> **Talep A**: Lütfen kayıtları ilk satırdan başlayarak "(x=477, y=560)" içeren satırda bitecek şekilde, o satır da dahil, aynen alıntılayın.

> **Gösterilen metin**:
-*-*-

Ceza Yasası diyor ki; “Her kim ki tehdit, baskı, zor veya şiddet uygulayarak, kandırarak, nüfuzunu kötüye kullanarak veya kişilerin üzerindeki denetiminden yararlanarak bir kişiyi bir yerden bir yere götürüyor, barındırıyor, zorla çalıştırıyor, ülkeye girip çıkmasına imkan sağlıyorsa; insan ticareti suçu işler”
O zaman bu insanları kim getirdi? Kim ülkeye girmelerine imkan sağladı? Kim barındırdı? Kim çalıştırdı?
Bu soruların cevabındaki isimler kimlerse hepsi bu soruşturma dahilinde sorgulanmalı ve yargılanmalıdır.
Yasa çok nettir; Kim getirdi? Kim olanak sağladı Ercan’dan girmelerine? Cypfruvex’in izniyle geldiler, bu bir olgudur.
“Aracılar, onların çaresizliklerinden yararlananlar… Bu isimlerin hepsi biliniyor, hepsi ifadelerde var”
Aracılar, onların çaresizliklerinden yararlananlar, bu isimlerin hepsi biliniyor, hepsi ifadelerde var. Aracıların kamplarda kontrolcü olarak bulundurulduğu insanların isimleri de var, mağdurların nerede olduğu da biliniyor, polisin hepsini tek tek inceleyip sorgulaması lazım.

-*-*-

> **Veri satırları**:

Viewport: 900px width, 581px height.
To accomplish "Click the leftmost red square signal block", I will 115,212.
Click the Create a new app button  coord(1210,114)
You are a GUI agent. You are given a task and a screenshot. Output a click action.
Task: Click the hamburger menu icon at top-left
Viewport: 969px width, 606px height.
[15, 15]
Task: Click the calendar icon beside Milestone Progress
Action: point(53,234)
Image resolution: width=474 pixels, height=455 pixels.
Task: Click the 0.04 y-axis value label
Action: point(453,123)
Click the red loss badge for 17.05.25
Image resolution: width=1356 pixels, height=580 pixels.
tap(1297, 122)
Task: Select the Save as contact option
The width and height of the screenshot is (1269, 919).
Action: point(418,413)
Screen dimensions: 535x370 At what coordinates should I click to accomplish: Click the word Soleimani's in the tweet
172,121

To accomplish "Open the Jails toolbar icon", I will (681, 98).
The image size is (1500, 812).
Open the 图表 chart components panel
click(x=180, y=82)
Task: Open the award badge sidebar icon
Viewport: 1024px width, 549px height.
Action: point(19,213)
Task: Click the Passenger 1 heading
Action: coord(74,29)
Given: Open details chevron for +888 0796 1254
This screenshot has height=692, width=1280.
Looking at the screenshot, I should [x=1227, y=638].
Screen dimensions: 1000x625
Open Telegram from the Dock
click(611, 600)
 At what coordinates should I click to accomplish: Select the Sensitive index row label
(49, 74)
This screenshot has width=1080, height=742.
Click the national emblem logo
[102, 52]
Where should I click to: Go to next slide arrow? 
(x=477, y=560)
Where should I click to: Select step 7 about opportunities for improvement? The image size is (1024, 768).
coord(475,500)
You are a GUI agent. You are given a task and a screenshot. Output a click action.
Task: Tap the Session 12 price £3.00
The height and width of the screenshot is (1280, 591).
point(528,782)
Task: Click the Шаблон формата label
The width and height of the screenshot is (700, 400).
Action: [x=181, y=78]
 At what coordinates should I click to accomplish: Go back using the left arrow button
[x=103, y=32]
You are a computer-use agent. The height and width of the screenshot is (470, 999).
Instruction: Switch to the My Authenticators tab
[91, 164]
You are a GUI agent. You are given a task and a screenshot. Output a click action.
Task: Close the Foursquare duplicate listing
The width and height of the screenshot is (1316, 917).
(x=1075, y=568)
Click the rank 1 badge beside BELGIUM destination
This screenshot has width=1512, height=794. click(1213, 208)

-*-*-

> **Talep B**:
Metne göre aşağıdakileri yanıtlayın:
(i) Alıntılanan Ceza Yasası maddesine göre sayılan eylemleri yapan kişi hangi suçu işler?
(ii) Bu insanlar kimin izniyle geldi?
(iii) Herkesi tek tek inceleyip sorgulaması gereken kimdir?

> **Doğru yanıt A**:
Viewport: 900px width, 581px height.
To accomplish "Click the leftmost red square signal block", I will 115,212.
Click the Create a new app button  coord(1210,114)
You are a GUI agent. You are given a task and a screenshot. Output a click action.
Task: Click the hamburger menu icon at top-left
Viewport: 969px width, 606px height.
[15, 15]
Task: Click the calendar icon beside Milestone Progress
Action: point(53,234)
Image resolution: width=474 pixels, height=455 pixels.
Task: Click the 0.04 y-axis value label
Action: point(453,123)
Click the red loss badge for 17.05.25
Image resolution: width=1356 pixels, height=580 pixels.
tap(1297, 122)
Task: Select the Save as contact option
The width and height of the screenshot is (1269, 919).
Action: point(418,413)
Screen dimensions: 535x370 At what coordinates should I click to accomplish: Click the word Soleimani's in the tweet
172,121

To accomplish "Open the Jails toolbar icon", I will (681, 98).
The image size is (1500, 812).
Open the 图表 chart components panel
click(x=180, y=82)
Task: Open the award badge sidebar icon
Viewport: 1024px width, 549px height.
Action: point(19,213)
Task: Click the Passenger 1 heading
Action: coord(74,29)
Given: Open details chevron for +888 0796 1254
This screenshot has height=692, width=1280.
Looking at the screenshot, I should [x=1227, y=638].
Screen dimensions: 1000x625
Open Telegram from the Dock
click(611, 600)
 At what coordinates should I click to accomplish: Select the Sensitive index row label
(49, 74)
This screenshot has width=1080, height=742.
Click the national emblem logo
[102, 52]
Where should I click to: Go to next slide arrow? 
(x=477, y=560)

> **Doğru yanıt B**:
(i) İnsan ticareti suçu.
(ii) Cypfruvex'in izniyle.
(iii) Polis.